• _INPUT RECORDS_:

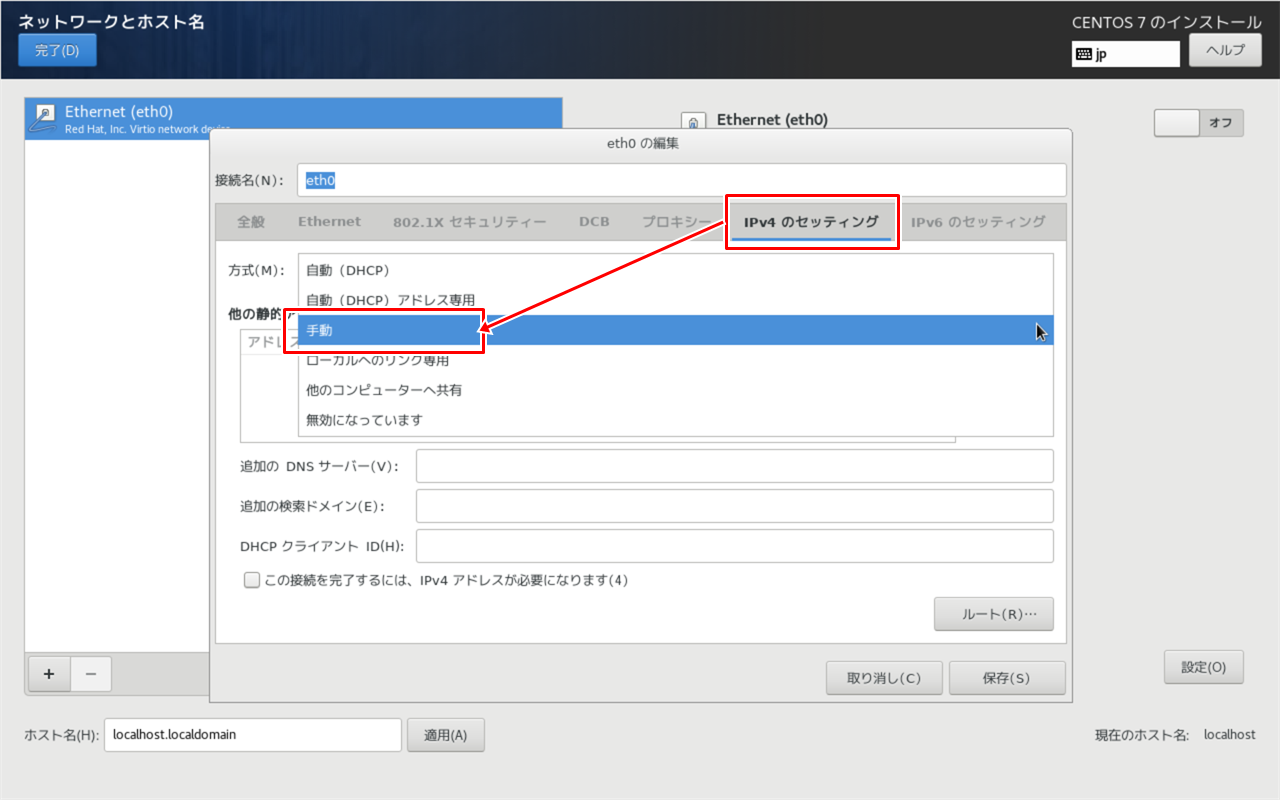Click 保存(S) to save the connection
Viewport: 1280px width, 800px height.
1007,677
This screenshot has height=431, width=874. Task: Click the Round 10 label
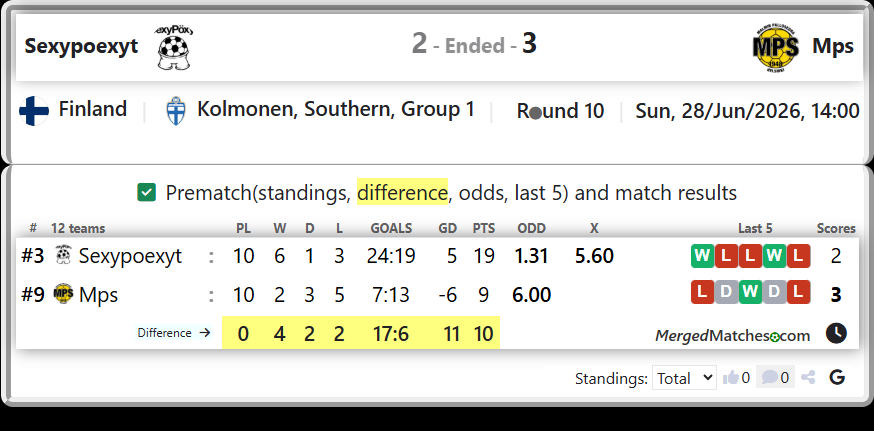pyautogui.click(x=560, y=110)
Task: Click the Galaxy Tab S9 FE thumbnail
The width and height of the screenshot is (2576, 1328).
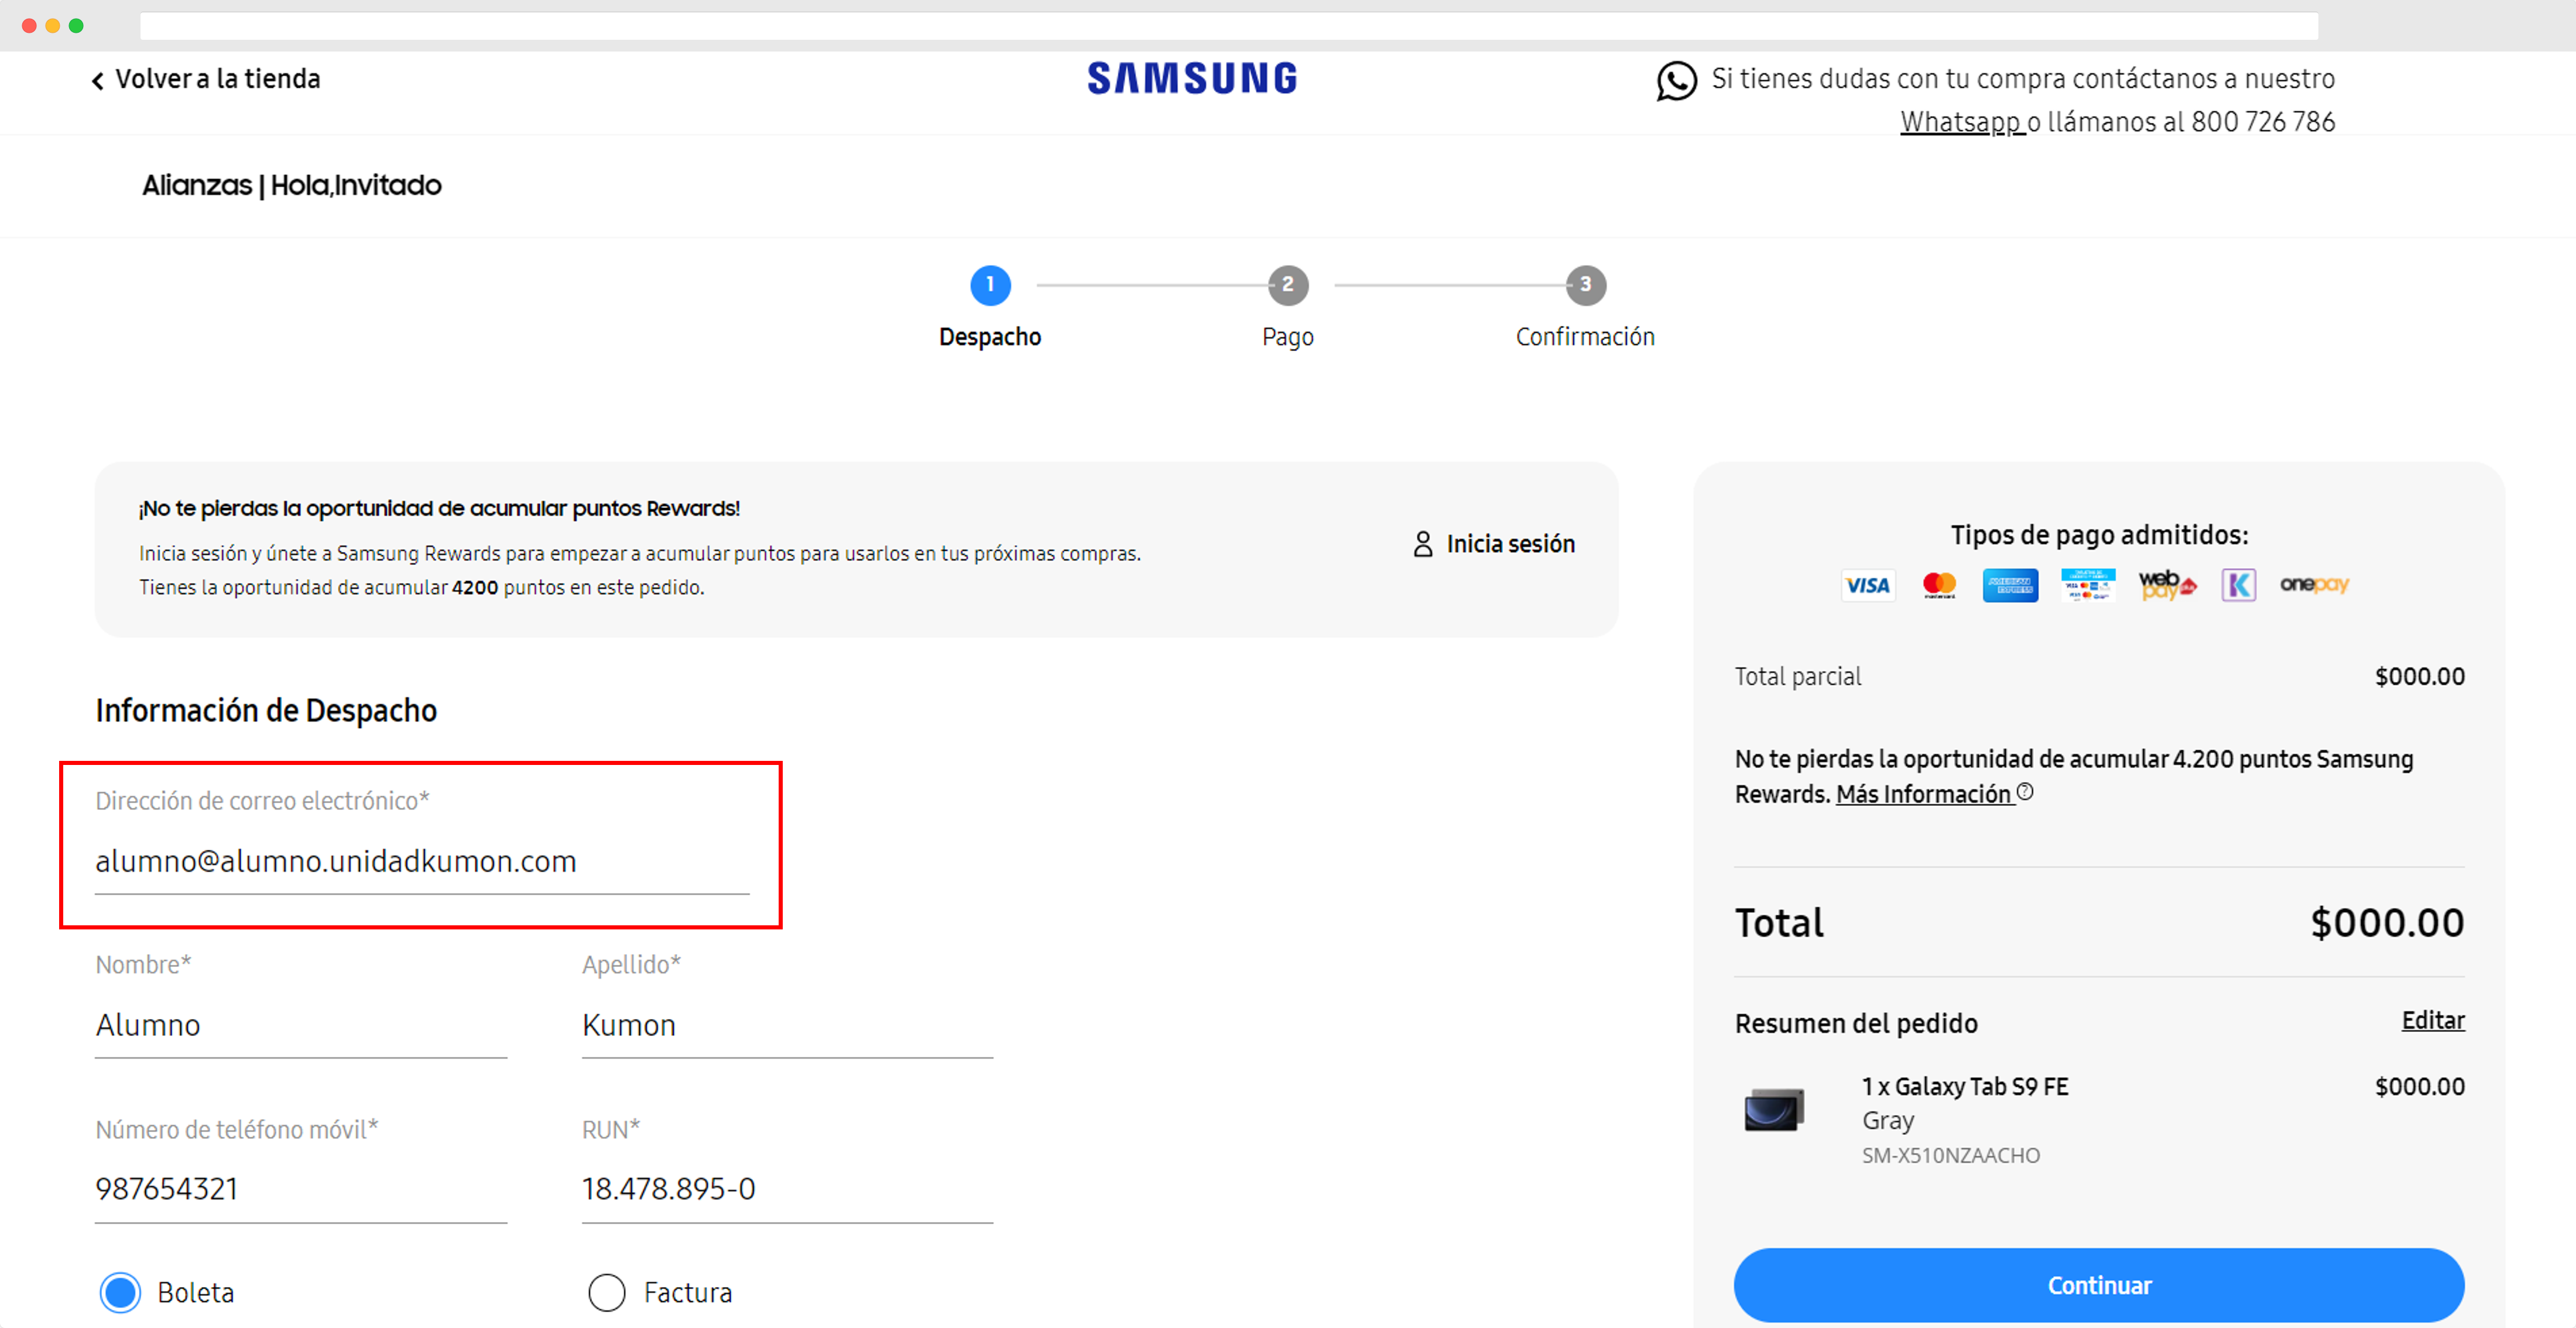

• _YOUR GOAL_: No pictures go in the copy. Retype exactly the lines from the one with "This screenshot has" through the last line of the entries above, both included, and nothing more.

• _THE COMPLETED TASK_:
This screenshot has height=431, width=874. Task: Click the Round 10 label
pyautogui.click(x=560, y=110)
Task: Click the Galaxy Tab S9 FE thumbnail
The width and height of the screenshot is (2576, 1328).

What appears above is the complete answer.